You can save your vehicle with Chapter 7 if you can quickly catch up. But if you can’t, consider Chapter 13.


Two Ways to Permanently Keep Your Vehicle

In our last blog post we showed how to keep your vehicle if you are behind on your vehicle payments AND want to keep the vehicle, by filing a Chapter 7 “straight bankruptcy.” Today we show how Chapter 13 “adjustment of debts” provides a more flexible and powerful tool for accomplishing this.

Making the Decision between Chapter 7 and 13

Like in the last blog post, consider these two questions:

1) Can you get current on the loan within about two months after filing bankruptcy, after no longer having to pay your other debts?

2) Did you buy and finance your vehicle more than 910 days (about 2 and half years) ago?

If the answer to the first question is “yes,” and especially if the answer to the second question is “no,” then Chapter 7 is likely right for you (at least as far as your vehicle loan is concerned).

But if the answer to the first question is “no,” and especially if the answer to the second question is “yes,” then you likely need and would benefit from the bigger help of Chapter 13.

The Big Advantages of Chapter 13

That’s because, as to the first question, Chapter 13 gives you more time to catch up on late payments, usually allowing you to stretch them out over many months, or even several years. That’s much, much longer than the couple months that Chapter 7 gives you.

And as to the second question, if your vehicle was bought and financed more than two and a half years ago, you may not have to catch up on late payments at all. And you may be able to significantly lower your monthly payments and pay thousands of dollars less for your vehicle before owning it free and clear.

Stretching Out Back Payments

Under Chapter 7, if you are behind on your vehicle loan when your case is filed, in most situations you will have to bring your account current within the following month or two in order to keep your vehicle.
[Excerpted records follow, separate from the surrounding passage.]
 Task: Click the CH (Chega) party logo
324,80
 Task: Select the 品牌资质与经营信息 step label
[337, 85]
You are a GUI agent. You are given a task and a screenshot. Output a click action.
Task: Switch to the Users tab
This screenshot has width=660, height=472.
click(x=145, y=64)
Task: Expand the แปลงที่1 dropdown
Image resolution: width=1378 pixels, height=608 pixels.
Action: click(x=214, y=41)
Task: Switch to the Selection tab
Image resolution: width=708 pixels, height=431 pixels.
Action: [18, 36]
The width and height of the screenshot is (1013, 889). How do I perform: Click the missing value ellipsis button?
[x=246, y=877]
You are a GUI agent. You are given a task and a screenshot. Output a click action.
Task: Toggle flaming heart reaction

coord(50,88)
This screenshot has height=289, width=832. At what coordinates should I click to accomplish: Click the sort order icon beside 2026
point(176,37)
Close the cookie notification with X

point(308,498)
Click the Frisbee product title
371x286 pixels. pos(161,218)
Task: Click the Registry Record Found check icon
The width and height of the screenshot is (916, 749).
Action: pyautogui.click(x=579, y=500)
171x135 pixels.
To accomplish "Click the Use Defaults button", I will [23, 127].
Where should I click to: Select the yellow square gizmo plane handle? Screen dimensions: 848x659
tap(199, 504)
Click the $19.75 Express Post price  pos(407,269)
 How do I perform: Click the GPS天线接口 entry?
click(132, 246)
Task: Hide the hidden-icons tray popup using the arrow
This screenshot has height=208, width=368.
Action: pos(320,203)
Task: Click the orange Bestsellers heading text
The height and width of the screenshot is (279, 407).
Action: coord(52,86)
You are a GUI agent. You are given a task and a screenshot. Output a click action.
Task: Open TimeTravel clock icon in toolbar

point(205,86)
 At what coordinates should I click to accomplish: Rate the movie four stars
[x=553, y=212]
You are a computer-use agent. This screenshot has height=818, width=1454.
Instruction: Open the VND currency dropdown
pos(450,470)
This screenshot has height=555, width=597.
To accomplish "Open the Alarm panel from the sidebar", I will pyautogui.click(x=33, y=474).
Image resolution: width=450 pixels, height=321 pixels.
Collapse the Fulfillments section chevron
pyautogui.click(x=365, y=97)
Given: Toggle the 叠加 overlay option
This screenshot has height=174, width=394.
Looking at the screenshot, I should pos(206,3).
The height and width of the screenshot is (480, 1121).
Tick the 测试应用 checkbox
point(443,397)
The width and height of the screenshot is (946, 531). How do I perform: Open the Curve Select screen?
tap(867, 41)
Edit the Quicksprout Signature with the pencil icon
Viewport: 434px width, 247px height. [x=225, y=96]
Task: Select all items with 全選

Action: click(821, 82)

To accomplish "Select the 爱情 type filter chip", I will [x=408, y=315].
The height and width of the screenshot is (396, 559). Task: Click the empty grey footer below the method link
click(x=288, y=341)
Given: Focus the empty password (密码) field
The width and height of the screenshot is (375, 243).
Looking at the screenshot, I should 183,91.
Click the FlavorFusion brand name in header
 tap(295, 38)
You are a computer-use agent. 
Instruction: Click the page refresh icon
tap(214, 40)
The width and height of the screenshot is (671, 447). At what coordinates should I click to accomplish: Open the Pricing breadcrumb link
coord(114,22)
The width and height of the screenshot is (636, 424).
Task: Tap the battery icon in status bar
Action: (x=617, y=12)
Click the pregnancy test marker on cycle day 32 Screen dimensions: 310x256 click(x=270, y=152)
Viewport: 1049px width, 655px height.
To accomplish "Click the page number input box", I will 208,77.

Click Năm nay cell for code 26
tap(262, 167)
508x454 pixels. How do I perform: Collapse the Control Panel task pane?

Under Chapter 13, almost always your arrearage (the amount you are behind) can be repaid in small monthly installments covering many months, or even several years. This is a tremendous benefit if you simply don’t have the money to pay the arrearage quickly, on top of the ongoing regular monthly payments.

This is even more helpful if you have other important debts competing for your precious money each month. For example, if you are behind on child support or on your home mortgage, or if you owe income taxes or student loans which will not be discharged (legally written off) in bankruptcy, it would be all the more difficult to find the money to catch up on your vehicle arrearage. Under Chapter 13, all of these pressing creditors can be forced to patiently wait their turn while you pay what you need to pay eventually, including your vehicle arrearage, based on what your budget allows.

“Cramming Down” Your Vehicle Loan

And even better, you never have to catch up on your vehicle loan arrearage if your loan is at least two and a half years old and you owe more on the vehicle than it is worth.

Then you can do a “cramdown.” In effect your vehicle loan is re-written, divided into two debts: the “secured debt,” based on the value of your vehicle, and the “unsecured debt,” the remaining amount. Your vehicle loan is sensibly considered “secured” up to the value of its collateral, and unsecured beyond that. Your new monthly payment—often much lower than the loan’s regular payment—is calculated based on paying off the “secured debt” during the life of your Chapter 13 plan (a maximum of 5 years), often at a lower interest rate. The “unsecured debt” is put into the pool of all your other “general unsecured debts,” often to be paid pennies on the dollar, and sometimes paid nothing at all.

As a result, you do not have to catch up on any arrearage, usually your monthly payment is less, often much less, and the total you pay on your vehicle loan is less, often thousands less.